MORE: Then God can arrest him.
ROPER: Sophistication upon sophistication!
MORE: No, sheer simplicity. The law, Roper, the law. I know what's legal not what's right. And I'll stick to what's legal.
ROPER: Then you set man's law above God's!
MORE: No, far below; but let me draw your attention to a fact – I'm not God. The currents and eddies of right and wrong, which you find such plain sailing, I can't navigate. I'm no voyager. But in the thickets of the law, oh, there I'm a forester. I doubt if there's a man alive who could follow me there.
ALICE: While you talk, he's gone!
MORE: And go he should, if he was the Devil himself, until he broke the law!
ROPER: So now you'd give the Devil benefit of law!
MORE: Yes. What would you do? Cut a great road through the law to get after the Devil?
ROPER: I'd cut down every law in England to do that!
MORE: Oh? And when the last law was down, and the Devil turned round on you – where would you hide, Roper, the laws all being flat? This country's planted thick with laws from coast to coast — man's laws, not God's — and if you cut them down — and you're just the man to do it — d'you really think you could stand upright in the winds that would blow then? Yes, I'd give the Devil benefit of law, for my own safety's sake.
The sentiments expressed in this passage, though lovey and timeless, are not exactly groundbreaking. It doesn’t take a philosopher to understand that violating the law in the name of the “good” invites only more chaos and evil, a boomerang effect whereby one’s supposed righteousness creates conditions worse than the ones they sought to resist. Dershowitz himself concedes that those who laid all flat just to “get Trump” have likely caused irreparable damage to their respective institutions.
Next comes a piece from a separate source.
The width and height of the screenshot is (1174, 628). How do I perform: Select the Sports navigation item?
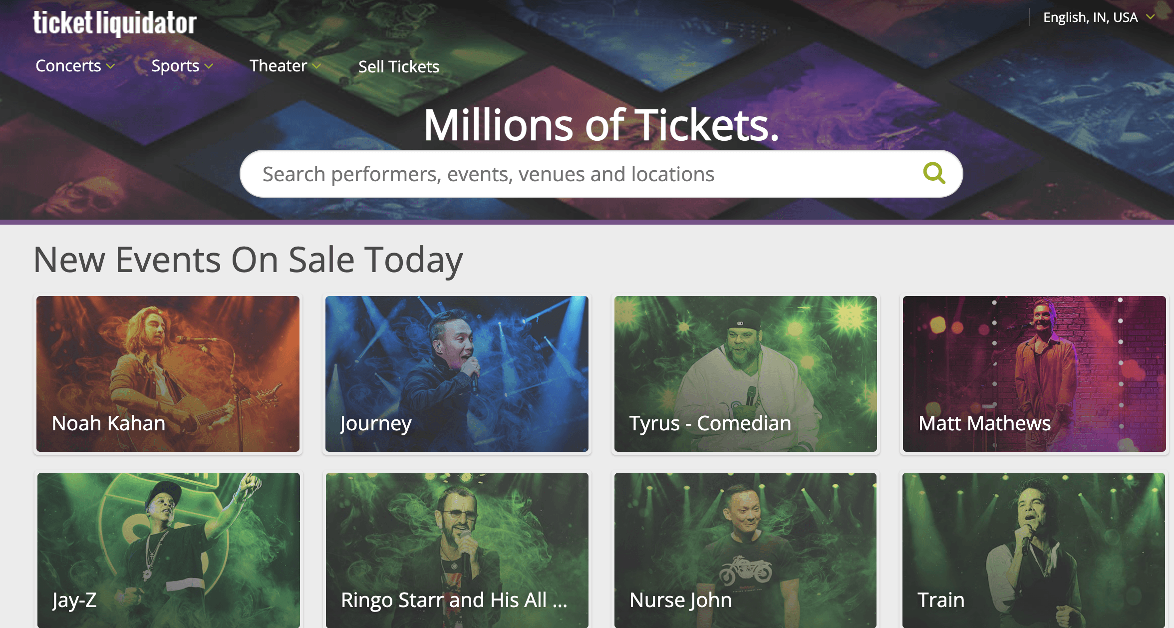pos(175,66)
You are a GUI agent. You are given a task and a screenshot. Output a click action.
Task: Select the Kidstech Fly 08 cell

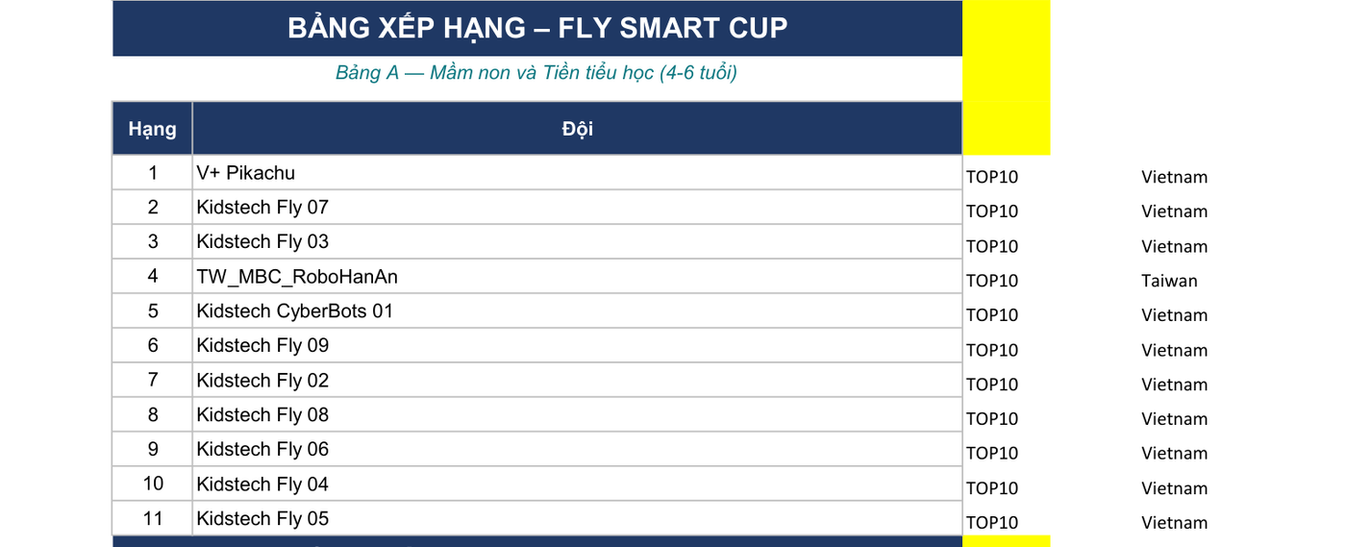coord(577,415)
“[W]hat these well-intentioned people did poses a far greater danger to the rule of law and our constitutional system than anything Trump has done or is likely to do,” he writes. “Their benighted, even if well-intentioned, actions threatened to establish dangerous precedents that lie around like loaded guns, ready for the hand of any tyrant who is ill-intentioned.”
This leads to the consideration of an equally unpleasant likelihood: that grown adults in the federal government, those who swore to uphold and enforce not just the letter but also the spirit of the law, didn't even consider the long-term consequences of their actions. It didn't even occur to them that trading away the credibility and trustworthiness of the entire federal law enforcement apparatus just to stop one man would invite devastating consequences.
Knowing better now about the federal response to the collusion hoax, one is left with the inescapable feeling that this is exactly the case — that they didn’t even consider for a moment the grave ramifications of their actions. All of this is to say: Those who abetted the collusion lie are either too stupid or too dishonest to remain in office. Either they were too stupid to see the obvious downsides to going along with the narrative, or they were “in on it.” Option “A” or option “B,” one is hard-pressed to maintain the belief they are “good” people. Maybe “noble idiots.” That may be the kindest thing we can say of them.
At any rate, for their role in the collusion narrative (despite how they should have known better and regardless of whether their intentions were pure), they must go. Because a lawman who sees the law as a mere exercise in situational ethics, and one who believes it is acceptable to bring the justice system against someone based on what the person may do rather than what the person has done, is no lawman at all. He’s simply a political operative with a badge and a gun. And that’s about as grave a danger to the republic as one ever posed by Trump.